Le ministère taliban de la Promotion de la vertu, du Hajj et des Affaires religieuses a publié le texte officiel du sermon de la prière du vendredi de cette semaine, dans lequel plusieurs pratiques liées aux fiançailles, aux mariages et au comportement des femmes sont présentées comme des actes contraires à la charia.
Intitulé « Éviter les actes répréhensibles et les coutumes contraires à la loi islamique lors des mariages et autres célébrations », ce document de dix pages affirme notamment que l’échange de bagues entre un homme et une femme avant la célébration du mariage religieux est interdit. Le texte présente cette pratique comme une tradition empruntée aux chrétiens.

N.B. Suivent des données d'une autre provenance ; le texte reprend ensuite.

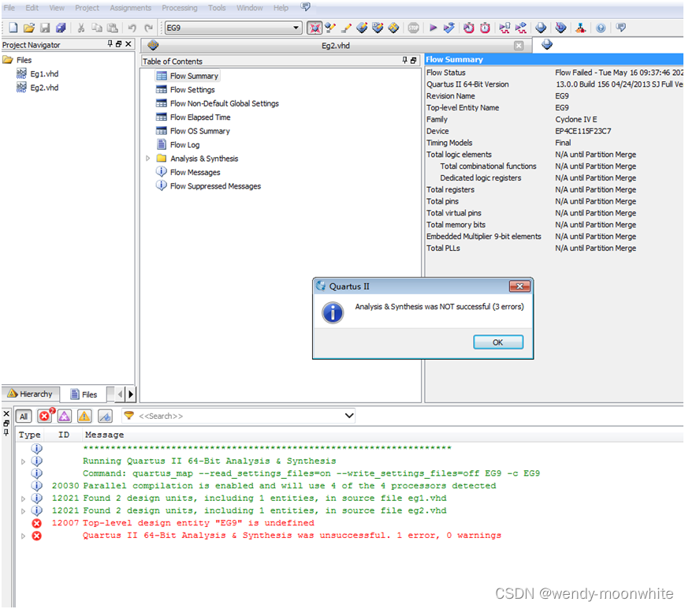Click the New File toolbar icon
Viewport: 685px width, 609px height.
coord(11,27)
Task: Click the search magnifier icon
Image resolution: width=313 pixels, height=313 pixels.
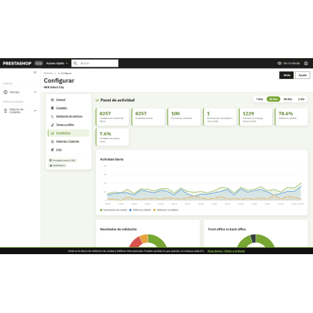Action: pyautogui.click(x=75, y=63)

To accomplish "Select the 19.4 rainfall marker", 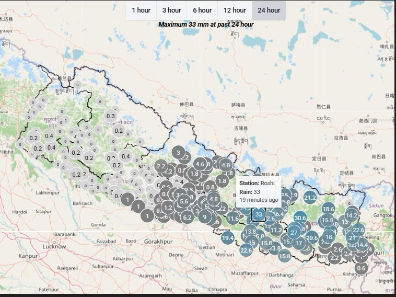I will tap(228, 237).
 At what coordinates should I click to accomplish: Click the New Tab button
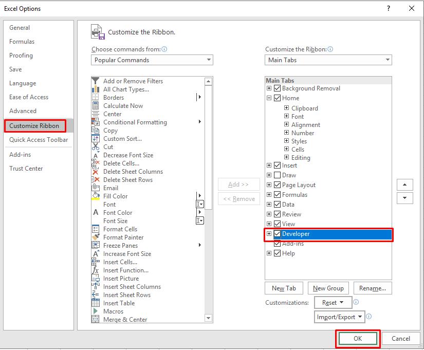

Le ministère indique également que certains couples échangent des bagues ou appliquent du henné sur les mains l’un de l’autre avant la conclusion du mariage religieux. Selon les autorités talibanes, tout contact physique entre un homme et une femme avant le nikah n’est pas autorisé.
Le sermon critique aussi les rencontres entre futurs époux avant leur mariage, même lorsqu’elles visent à mieux se connaître. Les talibans considèrent que les rencontres privées entre un homme et une femme non mariés sont interdites.
Les salons de beauté pour femmes sont également visés. Le ministère affirme que certains établissements favoriseraient des pratiques « contraires à la charia » et évoque notamment l’épilation des sourcils ou du visage, l’augmentation du volume des lèvres et l’utilisation de produits de maquillage destinés aux mariées.
Le texte précise en outre que les femmes ne doivent pas porter de parfum à forte odeur lorsqu’elles quittent leur domicile. Les imams des mosquées sont invités à aborder ces questions dans leurs prêches du vendredi afin d’encourager leur application.
Chaque semaine, les autorités talibanes diffusent un sermon uniforme destiné aux prédicateurs des mosquées du pays.
Depuis leur retour au pouvoir en août 2021, les talibans ont imposé de nombreuses restrictions aux femmes et aux filles afghanes, notamment l’interdiction de l’enseignement secondaire pour les filles, l’exclusion des femmes des universités, les limitations d’accès à l’emploi ainsi que diverses restrictions concernant leurs déplacements et leur participation à la vie publique. Ces mesures continuent de faire l’objet de critiques de la part des Nations unies, d’organisations de défense des droits humains et de nombreux gouvernements étrangers.